A number of instruments, captioned "Safekeeping Receipts," that altogether total a sum in excess of two billion US Dollars ($2bn), are being represented, by certain parties in Miami, to be genuine financial instruments issued by Banco Industrial de Venezuela, a government-owned financial institution, and are being represented as redeemable in Venezuela, at their respective large face values. You can see one of them below; they were made available to me for the sole purpose of ascertaining whether they are legitimate. I conclude that they are fraudulent documents, rife with defects and flaws, and are not legal obligations of the Banco Industrial de Venezuela.
The trouble with the documents:
(1) The document is written in English, notwithstanding that Spanish is the language required on all official documents in the Bolivarian Republic of Venezuela; First Red Flag.
(2) The grammar, punctuation and spelling are abysmal; I suspect that it was translated from the original, but whoever performed the translation was not a native English speaker; Second Red Flag.
(3) They have all expired, which leads the reader to conclude that, even if they were, by some stretch of the imagination, legitimate, they are no longer valid and enforceable; Third Red Flag.
(4) Note that one of the purported signatories, Maria de Los Angeles Gonzalez, was charged, in the US, with receiving bribes, to direct business to a specific company.
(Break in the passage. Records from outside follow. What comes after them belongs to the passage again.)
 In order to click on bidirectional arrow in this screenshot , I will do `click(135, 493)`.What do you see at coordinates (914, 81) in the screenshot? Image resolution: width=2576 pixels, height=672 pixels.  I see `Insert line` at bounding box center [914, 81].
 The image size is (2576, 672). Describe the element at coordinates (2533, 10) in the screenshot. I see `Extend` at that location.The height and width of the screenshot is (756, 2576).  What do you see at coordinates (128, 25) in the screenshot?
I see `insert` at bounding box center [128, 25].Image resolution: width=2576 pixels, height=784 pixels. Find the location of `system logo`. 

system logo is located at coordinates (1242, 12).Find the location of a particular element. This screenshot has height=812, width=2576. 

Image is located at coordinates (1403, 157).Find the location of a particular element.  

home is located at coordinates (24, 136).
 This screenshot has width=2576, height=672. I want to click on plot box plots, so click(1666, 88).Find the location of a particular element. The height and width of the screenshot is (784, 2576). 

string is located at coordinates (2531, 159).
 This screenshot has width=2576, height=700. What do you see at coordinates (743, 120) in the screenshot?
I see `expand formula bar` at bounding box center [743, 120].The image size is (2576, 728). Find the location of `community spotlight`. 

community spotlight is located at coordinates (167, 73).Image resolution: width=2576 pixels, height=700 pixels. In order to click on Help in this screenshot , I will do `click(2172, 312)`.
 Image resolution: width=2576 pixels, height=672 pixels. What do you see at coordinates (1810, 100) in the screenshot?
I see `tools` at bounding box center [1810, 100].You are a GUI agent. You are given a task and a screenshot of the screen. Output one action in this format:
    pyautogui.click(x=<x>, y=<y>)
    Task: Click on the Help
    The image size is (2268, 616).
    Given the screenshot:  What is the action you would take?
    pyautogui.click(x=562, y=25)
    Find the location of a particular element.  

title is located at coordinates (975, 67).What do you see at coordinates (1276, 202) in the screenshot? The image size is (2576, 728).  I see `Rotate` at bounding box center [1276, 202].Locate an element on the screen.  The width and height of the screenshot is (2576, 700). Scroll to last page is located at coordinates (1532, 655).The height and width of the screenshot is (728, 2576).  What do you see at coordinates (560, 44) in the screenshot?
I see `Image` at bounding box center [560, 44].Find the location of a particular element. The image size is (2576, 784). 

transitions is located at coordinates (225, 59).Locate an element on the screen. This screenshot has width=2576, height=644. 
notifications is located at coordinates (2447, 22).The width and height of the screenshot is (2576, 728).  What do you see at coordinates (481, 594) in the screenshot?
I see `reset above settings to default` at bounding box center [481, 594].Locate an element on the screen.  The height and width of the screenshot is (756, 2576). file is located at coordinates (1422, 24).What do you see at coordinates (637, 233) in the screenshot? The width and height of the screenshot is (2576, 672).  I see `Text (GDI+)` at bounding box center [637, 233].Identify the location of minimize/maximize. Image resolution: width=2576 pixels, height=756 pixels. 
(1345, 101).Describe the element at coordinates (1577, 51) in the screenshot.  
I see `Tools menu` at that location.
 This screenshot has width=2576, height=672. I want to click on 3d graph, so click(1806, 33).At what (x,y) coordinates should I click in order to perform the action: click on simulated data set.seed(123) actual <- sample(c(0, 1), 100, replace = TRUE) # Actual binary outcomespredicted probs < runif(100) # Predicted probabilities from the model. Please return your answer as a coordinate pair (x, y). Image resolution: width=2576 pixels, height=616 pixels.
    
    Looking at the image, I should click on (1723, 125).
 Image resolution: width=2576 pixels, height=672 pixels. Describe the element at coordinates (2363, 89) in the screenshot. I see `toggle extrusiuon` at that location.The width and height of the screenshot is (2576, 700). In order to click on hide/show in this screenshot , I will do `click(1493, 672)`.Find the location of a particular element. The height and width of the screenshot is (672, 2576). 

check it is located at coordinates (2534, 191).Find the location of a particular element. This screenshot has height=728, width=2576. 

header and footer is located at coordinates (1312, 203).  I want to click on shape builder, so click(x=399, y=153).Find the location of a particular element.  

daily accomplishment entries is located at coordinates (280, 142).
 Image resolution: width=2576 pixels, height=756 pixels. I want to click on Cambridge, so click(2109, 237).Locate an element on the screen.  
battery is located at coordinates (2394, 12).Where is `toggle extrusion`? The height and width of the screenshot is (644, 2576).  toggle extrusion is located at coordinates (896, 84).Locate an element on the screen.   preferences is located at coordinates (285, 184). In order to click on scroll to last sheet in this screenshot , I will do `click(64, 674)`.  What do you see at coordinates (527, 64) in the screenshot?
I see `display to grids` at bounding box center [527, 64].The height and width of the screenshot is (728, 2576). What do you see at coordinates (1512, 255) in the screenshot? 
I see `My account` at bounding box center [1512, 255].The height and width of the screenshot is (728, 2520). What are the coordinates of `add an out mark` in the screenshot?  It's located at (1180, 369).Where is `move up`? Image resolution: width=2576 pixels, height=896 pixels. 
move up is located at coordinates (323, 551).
Fourth Red Flag.
These "instruments" are obviously worthless, and it is hoped that no private investors in America have purchased an interest in them, for any attempt to redeem them would not only be fruitless, but could very well result in the applicant's arrest and incarceration in Venezuela, on criminal charges, for seeking to defraud a government financial institution. Fraudsters in possession of these bogus documents could also seek to post them as collateral, and obtain loans from US banks, or private lenders, so I am posting all the copies in this article for your information, directing special attention to compliance officers at banks in South Florida.